Last week, after some meetings at our soon-to-be-new house, we scoped out our new neighborhood for food shopping. I wanted to see what was available in the middle of winter, before farmers markets in the area were flush with local produce. Although the shelves had been picked over because of an impending snow storm—something I assumed only happened in NYC, where, due to limited storage space and an abundance of convenience options people have little food on hand—the local Hannaford and Shaw’s were impressively large. I was happy to see a display case of Maine seafood in the former. The cheap price of butter at the latter gave me pause.

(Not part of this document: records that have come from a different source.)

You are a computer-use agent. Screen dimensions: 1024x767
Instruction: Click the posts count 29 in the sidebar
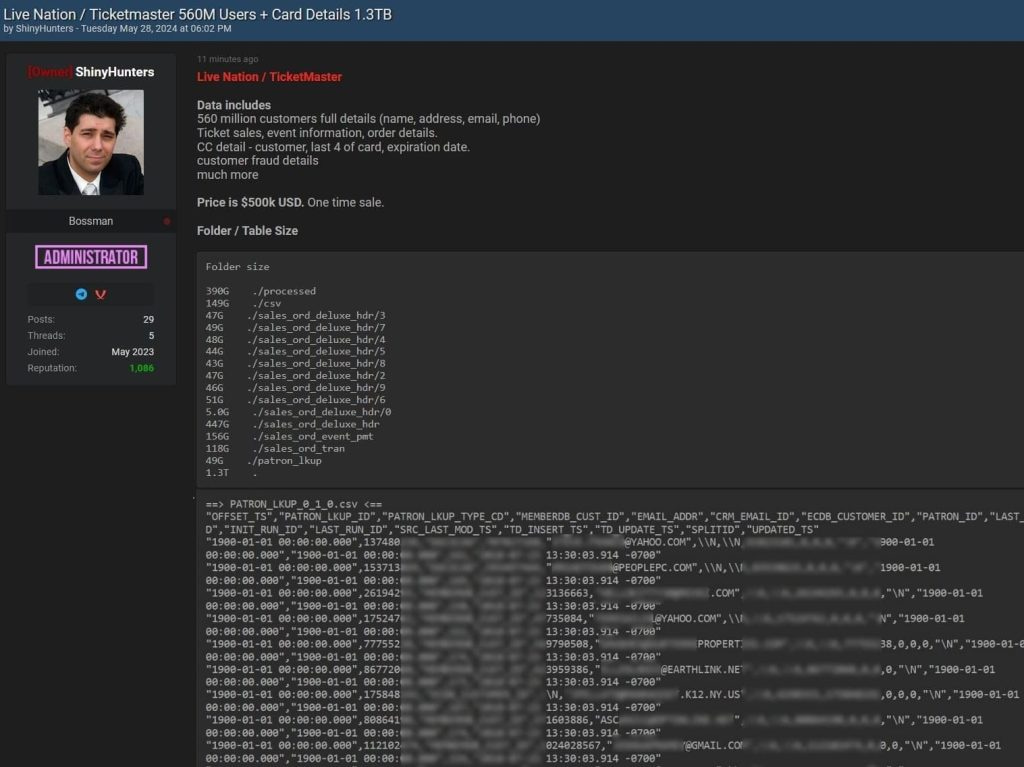[148, 319]
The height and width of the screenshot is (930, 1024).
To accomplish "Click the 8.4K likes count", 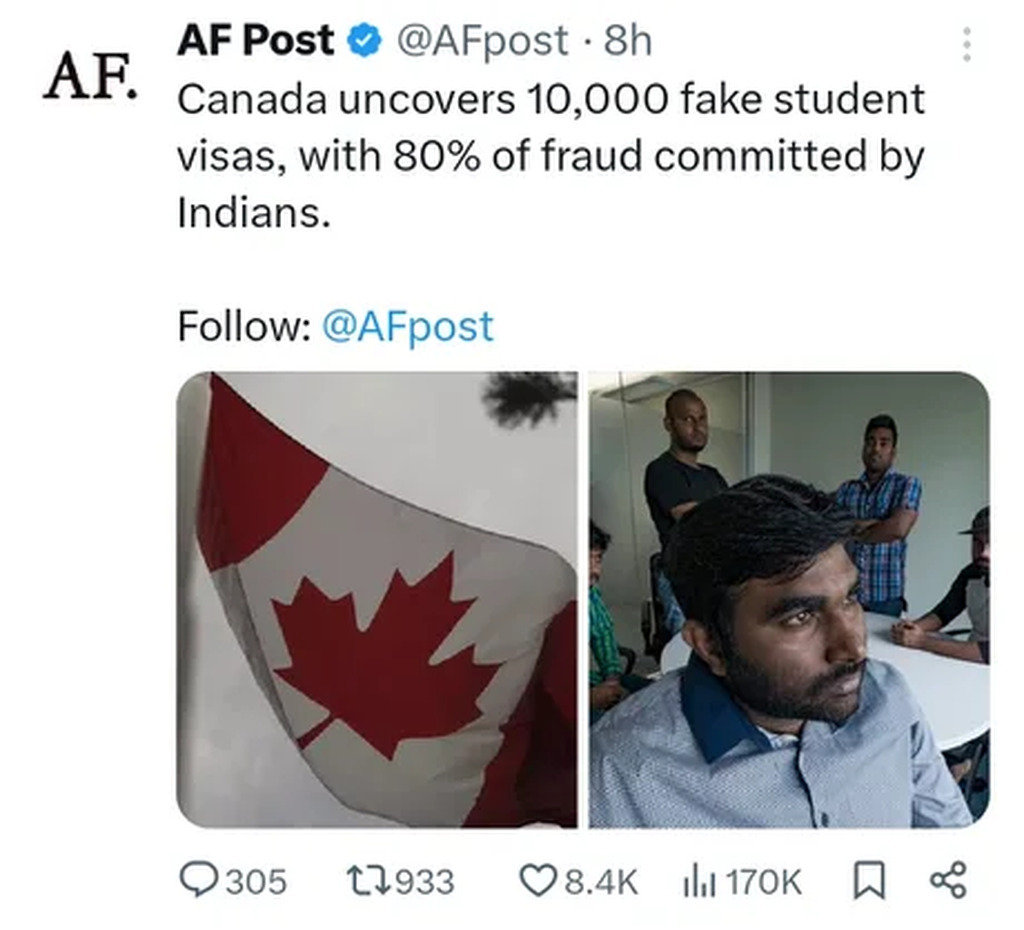I will click(601, 882).
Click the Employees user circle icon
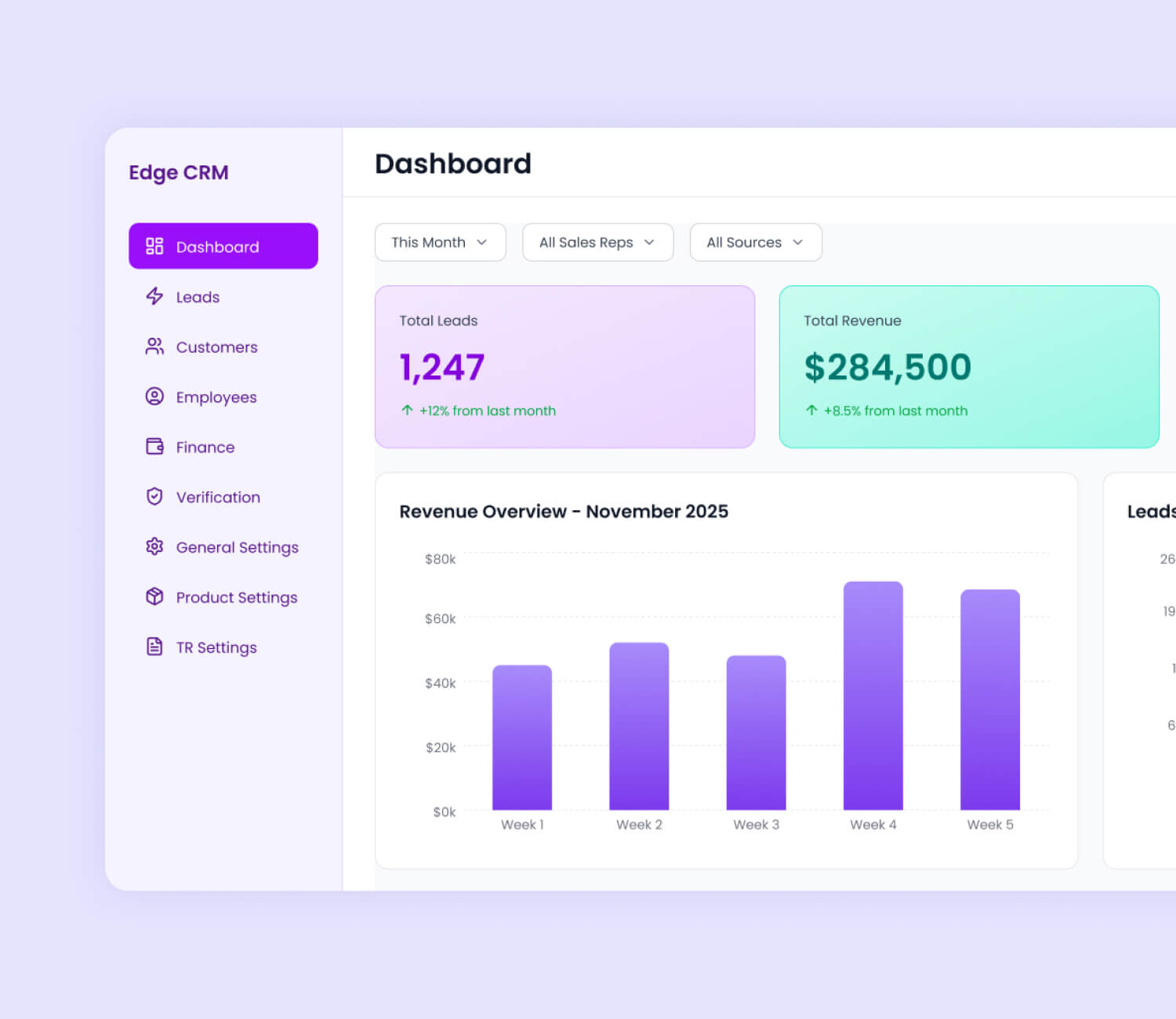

More thrillingly, I found a small Chinese grocer, an Indian grocer, and a respectable coffee shop, all less than 15 minutes from our house. Phew, I thought, I can get fresh garlic chives, whole-grain atta flour, and caffeinated beans without having to resort to mail order.
Not that I’ll need anything for months (years?), before I use up what I’m bringing with me. But it’s good to know that we won’t starve once we settle into our new New Hampshire life. Look forward to future dispatches from the Upper Valley.

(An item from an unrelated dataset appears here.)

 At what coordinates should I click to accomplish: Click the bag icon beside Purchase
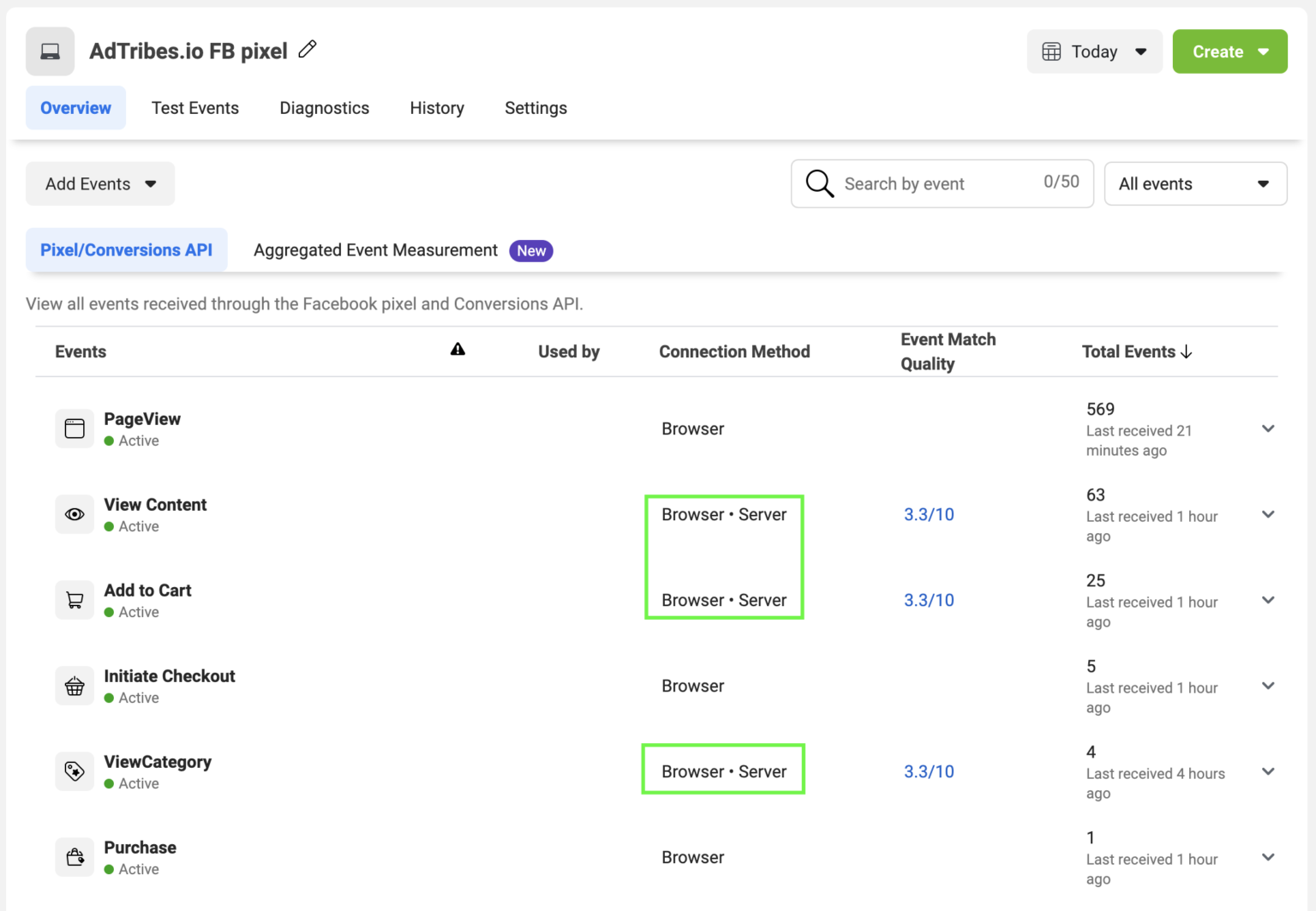75,857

In the meantime, while I contemplate what I can use up to make for dinner tonight, I thought I’d round up some of my favorite pantry dishes from issues past. These are “recipes” I turn to again and again because they morph easily to incorporate different ingredients. I put recipes in quotation marks because they are really more like techniques you can use when you’ve got things in the fridge or freezer you don’t know what to do with, which I have right now aplenty.
Granola
Issue #5 I use this basic granola recipe to use up flakes of various grains, sourdough starter discard, seeds, nuts, dried fruit, other cereals (including other granolas) I don’t love but don’t want to throw away, even cookies I chop into little bits and mix in.
Pasta, Italian-style
Issue #23 With a package of pasta, some aromatics, an open bottle of wine, some stock, cooked meat and/or roasted vegetables, you’ve got an Italian-style pasta that’s ready for prime time. This is what I’ll end up making for dinner tonight.
Chicken Pot Pie
Issue #39 Nate loves anything in pot pie form. That chicken from my freezer, which I dressed in black truffles on New Year’s Eve, made a delicious pot pie a couple of days later.
Quiche
Issue #56 And oldie but a goodie. Some frozen smoked salmon, bits of lobster or shrimp, ham, cheese, vegetables, they all become fancy and French when baked in the custard of a quiche.
Fromage Fort
Issue #74 Heels of old cheese I just can’t throw away get blended with white wine, and garlic to make this versatile and delicious spread, in the style of Jacques Pépin’s dad.
Hash
Issue #75 Chop up your vegetables, your leftover meats, potatoes, frozen corn, peas, you name it, and they become hash. #putaneggonit.
Panettone Bread Pudding
Issue #83 Would you believe I found a piece of panettone saved in the freezer from Christmas 2021! This pudding is its destiny.
Fried Rice
Issue #99 Probably my favorite use for cooked meat, vegetables, even leftover Chinese, Korean, or Thai food is fried rice. I make it almost once a week.
Treats for the Dog
Issue #47 Turns out dogs aren’t only good because they love you unconditionally. They area also excellent ways to use up foods you cannot otherwise consume. (Who needs an expensive compost machine when you’ve got a pooch?) I stir bacon bits and jerky chips into dog biscuits or chop things up as toppers for Milo’s kibble. Cheese rinds, leftover meat, bacon grease, the juice from tinned fish, turn her ordinary dog food into a special treat. Be sure to check with Google that whatever you have is okay for dogs (no onions, no grapes or raisins, no chocolate, for example).